#### [Task to complete]
Look at the entries below and restate word for word the lines from the first through the one that has "Given: View the 70.9K Views count".
Content starts
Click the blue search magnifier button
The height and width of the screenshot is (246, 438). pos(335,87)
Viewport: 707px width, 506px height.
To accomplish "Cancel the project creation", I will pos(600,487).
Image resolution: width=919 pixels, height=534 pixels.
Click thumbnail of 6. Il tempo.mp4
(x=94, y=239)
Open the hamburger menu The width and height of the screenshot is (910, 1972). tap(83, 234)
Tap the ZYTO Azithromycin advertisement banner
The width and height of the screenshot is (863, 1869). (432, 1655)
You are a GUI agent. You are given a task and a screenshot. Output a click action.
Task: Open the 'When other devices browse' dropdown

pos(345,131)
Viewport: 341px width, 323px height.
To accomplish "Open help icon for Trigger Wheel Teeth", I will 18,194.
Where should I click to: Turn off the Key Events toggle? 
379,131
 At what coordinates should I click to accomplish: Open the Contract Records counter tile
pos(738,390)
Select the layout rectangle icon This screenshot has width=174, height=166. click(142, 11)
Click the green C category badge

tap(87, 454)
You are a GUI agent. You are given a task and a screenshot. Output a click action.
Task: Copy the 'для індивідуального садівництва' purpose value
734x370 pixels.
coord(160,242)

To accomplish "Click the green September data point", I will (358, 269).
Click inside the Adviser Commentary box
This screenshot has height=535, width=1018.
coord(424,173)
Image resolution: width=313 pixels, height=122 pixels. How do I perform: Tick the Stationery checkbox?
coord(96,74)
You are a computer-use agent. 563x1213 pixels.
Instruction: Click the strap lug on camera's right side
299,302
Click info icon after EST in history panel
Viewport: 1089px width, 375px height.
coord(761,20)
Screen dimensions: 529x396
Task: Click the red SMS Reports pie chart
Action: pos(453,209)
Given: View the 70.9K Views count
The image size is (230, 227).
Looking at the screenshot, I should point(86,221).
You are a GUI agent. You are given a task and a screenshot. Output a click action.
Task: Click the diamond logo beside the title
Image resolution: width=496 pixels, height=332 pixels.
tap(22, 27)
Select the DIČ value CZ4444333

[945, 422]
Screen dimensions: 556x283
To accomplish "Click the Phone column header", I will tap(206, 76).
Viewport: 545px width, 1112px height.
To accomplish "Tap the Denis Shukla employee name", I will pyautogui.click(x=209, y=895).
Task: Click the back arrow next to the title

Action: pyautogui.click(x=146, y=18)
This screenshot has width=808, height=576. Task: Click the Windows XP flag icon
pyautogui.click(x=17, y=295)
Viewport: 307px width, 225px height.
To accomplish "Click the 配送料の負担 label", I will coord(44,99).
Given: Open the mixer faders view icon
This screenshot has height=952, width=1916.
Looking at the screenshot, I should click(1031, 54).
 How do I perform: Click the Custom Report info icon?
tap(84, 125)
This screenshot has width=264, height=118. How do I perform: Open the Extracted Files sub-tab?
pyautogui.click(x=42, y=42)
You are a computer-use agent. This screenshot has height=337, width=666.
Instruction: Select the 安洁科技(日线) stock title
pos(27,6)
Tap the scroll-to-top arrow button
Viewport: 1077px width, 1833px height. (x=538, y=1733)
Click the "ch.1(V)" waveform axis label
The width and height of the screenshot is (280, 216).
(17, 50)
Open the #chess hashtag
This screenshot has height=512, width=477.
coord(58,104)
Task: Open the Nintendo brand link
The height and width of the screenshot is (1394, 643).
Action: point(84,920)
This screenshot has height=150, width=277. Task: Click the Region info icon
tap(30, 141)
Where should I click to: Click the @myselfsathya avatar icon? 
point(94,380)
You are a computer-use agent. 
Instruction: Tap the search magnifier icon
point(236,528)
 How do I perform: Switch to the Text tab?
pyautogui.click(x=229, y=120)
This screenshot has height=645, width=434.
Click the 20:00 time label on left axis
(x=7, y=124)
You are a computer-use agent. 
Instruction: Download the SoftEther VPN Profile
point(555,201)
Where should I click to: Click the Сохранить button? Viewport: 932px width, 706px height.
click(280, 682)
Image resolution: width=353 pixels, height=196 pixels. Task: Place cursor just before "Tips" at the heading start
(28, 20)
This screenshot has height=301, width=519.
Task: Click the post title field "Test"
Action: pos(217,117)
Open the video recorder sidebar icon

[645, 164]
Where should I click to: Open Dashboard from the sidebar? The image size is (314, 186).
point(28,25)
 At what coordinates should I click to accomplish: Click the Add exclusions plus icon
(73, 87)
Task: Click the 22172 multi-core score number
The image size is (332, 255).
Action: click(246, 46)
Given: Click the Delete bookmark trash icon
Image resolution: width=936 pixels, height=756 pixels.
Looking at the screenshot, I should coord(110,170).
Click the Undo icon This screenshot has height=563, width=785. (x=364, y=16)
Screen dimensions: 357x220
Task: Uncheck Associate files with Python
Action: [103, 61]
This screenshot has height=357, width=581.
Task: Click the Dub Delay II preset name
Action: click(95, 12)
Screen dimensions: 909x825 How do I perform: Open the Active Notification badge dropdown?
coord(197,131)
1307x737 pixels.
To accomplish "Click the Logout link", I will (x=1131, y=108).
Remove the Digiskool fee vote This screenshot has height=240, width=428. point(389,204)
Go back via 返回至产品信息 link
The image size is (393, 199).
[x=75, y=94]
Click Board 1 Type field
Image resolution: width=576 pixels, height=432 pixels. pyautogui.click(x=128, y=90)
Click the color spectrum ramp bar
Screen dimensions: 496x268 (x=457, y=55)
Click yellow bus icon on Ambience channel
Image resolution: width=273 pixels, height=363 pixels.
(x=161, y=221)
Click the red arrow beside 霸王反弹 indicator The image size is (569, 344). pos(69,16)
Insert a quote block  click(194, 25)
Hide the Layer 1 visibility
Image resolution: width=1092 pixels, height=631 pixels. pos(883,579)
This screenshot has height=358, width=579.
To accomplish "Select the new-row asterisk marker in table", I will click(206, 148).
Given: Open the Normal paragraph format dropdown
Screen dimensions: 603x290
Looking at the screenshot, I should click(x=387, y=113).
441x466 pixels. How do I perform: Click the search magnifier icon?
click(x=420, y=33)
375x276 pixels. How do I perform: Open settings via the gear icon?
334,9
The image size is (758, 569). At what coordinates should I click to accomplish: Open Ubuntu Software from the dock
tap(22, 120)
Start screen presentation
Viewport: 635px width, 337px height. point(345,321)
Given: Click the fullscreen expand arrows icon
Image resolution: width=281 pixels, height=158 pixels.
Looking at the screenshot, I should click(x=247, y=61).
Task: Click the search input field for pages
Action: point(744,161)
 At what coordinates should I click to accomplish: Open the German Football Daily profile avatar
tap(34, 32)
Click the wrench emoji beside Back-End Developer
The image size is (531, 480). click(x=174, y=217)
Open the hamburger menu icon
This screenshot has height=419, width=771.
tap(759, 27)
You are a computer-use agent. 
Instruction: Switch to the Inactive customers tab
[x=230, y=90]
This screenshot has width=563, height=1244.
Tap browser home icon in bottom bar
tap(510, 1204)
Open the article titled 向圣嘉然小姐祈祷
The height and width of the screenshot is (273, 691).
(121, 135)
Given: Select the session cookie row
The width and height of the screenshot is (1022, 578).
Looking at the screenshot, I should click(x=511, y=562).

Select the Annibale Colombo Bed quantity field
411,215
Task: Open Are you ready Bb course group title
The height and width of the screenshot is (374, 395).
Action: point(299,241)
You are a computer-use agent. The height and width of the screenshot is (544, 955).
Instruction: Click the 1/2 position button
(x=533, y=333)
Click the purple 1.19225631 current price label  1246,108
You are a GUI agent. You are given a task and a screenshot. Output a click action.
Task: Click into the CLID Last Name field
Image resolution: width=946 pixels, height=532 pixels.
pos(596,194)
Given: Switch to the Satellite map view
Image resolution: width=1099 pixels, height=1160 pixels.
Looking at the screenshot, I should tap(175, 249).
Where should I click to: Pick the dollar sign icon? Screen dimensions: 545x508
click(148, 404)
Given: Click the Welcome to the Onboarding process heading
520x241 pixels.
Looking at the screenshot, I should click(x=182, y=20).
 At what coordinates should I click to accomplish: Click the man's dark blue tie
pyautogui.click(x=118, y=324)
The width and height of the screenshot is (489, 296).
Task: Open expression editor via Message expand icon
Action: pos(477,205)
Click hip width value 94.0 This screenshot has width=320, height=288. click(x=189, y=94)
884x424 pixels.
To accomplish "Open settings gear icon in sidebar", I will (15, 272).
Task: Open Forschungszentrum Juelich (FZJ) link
Content ends
#### [Task result]
Click the blue search magnifier button
The height and width of the screenshot is (246, 438). pos(335,87)
Viewport: 707px width, 506px height.
To accomplish "Cancel the project creation", I will pos(600,487).
Image resolution: width=919 pixels, height=534 pixels.
Click thumbnail of 6. Il tempo.mp4
(x=94, y=239)
Open the hamburger menu The width and height of the screenshot is (910, 1972). tap(83, 234)
Tap the ZYTO Azithromycin advertisement banner
The width and height of the screenshot is (863, 1869). (432, 1655)
You are a GUI agent. You are given a task and a screenshot. Output a click action.
Task: Open the 'When other devices browse' dropdown

pos(345,131)
Viewport: 341px width, 323px height.
To accomplish "Open help icon for Trigger Wheel Teeth", I will 18,194.
Where should I click to: Turn off the Key Events toggle? 
379,131
 At what coordinates should I click to accomplish: Open the Contract Records counter tile
pos(738,390)
Select the layout rectangle icon This screenshot has width=174, height=166. click(142, 11)
Click the green C category badge

tap(87, 454)
You are a GUI agent. You are given a task and a screenshot. Output a click action.
Task: Copy the 'для індивідуального садівництва' purpose value
734x370 pixels.
coord(160,242)

To accomplish "Click the green September data point", I will (358, 269).
Click inside the Adviser Commentary box
This screenshot has height=535, width=1018.
coord(424,173)
Image resolution: width=313 pixels, height=122 pixels. How do I perform: Tick the Stationery checkbox?
coord(96,74)
You are a computer-use agent. 563x1213 pixels.
Instruction: Click the strap lug on camera's right side
299,302
Click info icon after EST in history panel
Viewport: 1089px width, 375px height.
coord(761,20)
Screen dimensions: 529x396
Task: Click the red SMS Reports pie chart
Action: pos(453,209)
Given: View the 70.9K Views count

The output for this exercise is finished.